# WHAT YOU HAVE TO DO
Copy out, word for word, the lines of the material that begin at the line containing "You are a GUI" and end after the line containing "(708, 498).".

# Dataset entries
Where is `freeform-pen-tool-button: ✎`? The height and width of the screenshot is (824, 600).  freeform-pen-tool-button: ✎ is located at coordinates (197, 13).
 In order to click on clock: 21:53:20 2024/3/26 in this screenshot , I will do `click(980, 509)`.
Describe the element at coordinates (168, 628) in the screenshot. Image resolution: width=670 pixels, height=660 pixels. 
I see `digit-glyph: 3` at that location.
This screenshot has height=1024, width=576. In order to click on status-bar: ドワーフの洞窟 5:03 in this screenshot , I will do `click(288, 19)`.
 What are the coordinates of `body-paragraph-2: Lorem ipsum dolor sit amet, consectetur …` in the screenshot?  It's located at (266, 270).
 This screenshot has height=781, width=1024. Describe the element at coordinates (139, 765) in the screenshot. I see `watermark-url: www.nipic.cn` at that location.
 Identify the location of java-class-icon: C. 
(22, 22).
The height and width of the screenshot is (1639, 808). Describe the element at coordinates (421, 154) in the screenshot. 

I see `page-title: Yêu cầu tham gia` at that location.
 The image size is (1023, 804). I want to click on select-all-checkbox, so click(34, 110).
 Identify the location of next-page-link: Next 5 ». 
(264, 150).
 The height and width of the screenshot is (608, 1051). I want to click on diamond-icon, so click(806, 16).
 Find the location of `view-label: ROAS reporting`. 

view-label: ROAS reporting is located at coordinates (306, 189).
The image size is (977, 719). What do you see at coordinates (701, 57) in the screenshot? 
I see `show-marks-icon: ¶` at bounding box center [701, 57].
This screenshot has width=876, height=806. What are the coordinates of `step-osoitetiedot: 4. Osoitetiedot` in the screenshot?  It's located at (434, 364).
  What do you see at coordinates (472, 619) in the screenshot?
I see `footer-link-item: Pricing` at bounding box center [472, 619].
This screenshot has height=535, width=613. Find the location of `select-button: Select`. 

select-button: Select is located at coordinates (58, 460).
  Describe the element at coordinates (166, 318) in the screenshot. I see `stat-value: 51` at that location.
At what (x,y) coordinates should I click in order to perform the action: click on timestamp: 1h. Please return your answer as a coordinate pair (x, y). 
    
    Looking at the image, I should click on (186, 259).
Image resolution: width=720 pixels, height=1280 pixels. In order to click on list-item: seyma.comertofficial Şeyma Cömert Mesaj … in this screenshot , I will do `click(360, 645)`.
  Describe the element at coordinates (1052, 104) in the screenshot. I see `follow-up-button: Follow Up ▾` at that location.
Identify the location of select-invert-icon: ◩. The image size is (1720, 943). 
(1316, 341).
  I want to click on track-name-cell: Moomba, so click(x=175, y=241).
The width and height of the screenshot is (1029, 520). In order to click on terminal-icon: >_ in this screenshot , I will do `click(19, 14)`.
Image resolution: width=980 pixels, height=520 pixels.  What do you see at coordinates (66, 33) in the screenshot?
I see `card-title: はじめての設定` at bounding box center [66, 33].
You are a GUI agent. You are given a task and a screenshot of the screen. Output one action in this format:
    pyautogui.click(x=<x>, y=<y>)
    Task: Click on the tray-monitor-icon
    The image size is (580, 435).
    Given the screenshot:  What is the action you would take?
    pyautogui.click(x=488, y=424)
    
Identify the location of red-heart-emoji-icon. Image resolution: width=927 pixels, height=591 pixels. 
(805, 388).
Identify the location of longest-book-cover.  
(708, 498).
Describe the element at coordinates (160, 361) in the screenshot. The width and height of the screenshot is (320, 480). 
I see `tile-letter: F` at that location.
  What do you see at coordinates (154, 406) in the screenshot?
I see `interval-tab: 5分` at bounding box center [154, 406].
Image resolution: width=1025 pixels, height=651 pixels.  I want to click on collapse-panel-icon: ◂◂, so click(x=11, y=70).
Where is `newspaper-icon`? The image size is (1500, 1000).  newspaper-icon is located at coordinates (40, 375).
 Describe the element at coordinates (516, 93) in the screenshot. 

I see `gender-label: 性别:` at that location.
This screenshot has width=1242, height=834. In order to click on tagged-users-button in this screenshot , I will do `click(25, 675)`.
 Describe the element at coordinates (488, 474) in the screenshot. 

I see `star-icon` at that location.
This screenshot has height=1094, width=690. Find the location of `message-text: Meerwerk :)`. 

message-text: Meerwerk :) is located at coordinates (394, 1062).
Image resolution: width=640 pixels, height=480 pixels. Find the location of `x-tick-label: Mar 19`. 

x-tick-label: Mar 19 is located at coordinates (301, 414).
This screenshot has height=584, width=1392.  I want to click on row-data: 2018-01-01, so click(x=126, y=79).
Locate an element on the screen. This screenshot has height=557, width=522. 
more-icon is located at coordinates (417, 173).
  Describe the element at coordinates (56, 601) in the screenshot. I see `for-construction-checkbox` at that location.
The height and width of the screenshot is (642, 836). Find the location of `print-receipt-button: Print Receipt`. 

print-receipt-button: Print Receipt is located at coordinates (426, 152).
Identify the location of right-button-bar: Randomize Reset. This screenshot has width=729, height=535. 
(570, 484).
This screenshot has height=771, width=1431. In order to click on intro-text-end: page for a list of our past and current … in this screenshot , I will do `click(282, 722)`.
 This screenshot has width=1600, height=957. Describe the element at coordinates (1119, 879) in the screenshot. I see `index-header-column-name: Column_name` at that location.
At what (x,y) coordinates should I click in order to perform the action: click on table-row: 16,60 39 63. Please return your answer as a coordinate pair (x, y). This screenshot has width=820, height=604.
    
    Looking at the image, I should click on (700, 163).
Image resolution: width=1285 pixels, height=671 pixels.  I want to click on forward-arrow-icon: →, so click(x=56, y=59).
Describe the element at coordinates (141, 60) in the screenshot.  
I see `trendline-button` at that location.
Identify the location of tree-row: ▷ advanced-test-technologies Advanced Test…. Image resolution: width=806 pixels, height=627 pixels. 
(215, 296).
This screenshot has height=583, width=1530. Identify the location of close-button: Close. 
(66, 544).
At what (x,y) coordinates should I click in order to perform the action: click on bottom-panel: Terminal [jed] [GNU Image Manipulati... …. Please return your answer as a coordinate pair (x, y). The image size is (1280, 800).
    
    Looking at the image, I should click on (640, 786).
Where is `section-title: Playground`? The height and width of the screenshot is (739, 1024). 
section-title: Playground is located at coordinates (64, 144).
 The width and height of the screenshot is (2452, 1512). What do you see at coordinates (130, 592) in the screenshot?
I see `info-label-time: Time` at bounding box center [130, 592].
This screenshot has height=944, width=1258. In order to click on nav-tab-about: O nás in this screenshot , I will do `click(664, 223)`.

# TASK OUTPUT
You are a GUI agent. You are given a task and a screenshot of the screen. Output one action in this format:
    pyautogui.click(x=<x>, y=<y>)
    Task: Click on the tray-monitor-icon
    The image size is (580, 435).
    Given the screenshot:  What is the action you would take?
    pyautogui.click(x=488, y=424)
    
Identify the location of red-heart-emoji-icon. Image resolution: width=927 pixels, height=591 pixels. 
(805, 388).
Identify the location of longest-book-cover.  
(708, 498).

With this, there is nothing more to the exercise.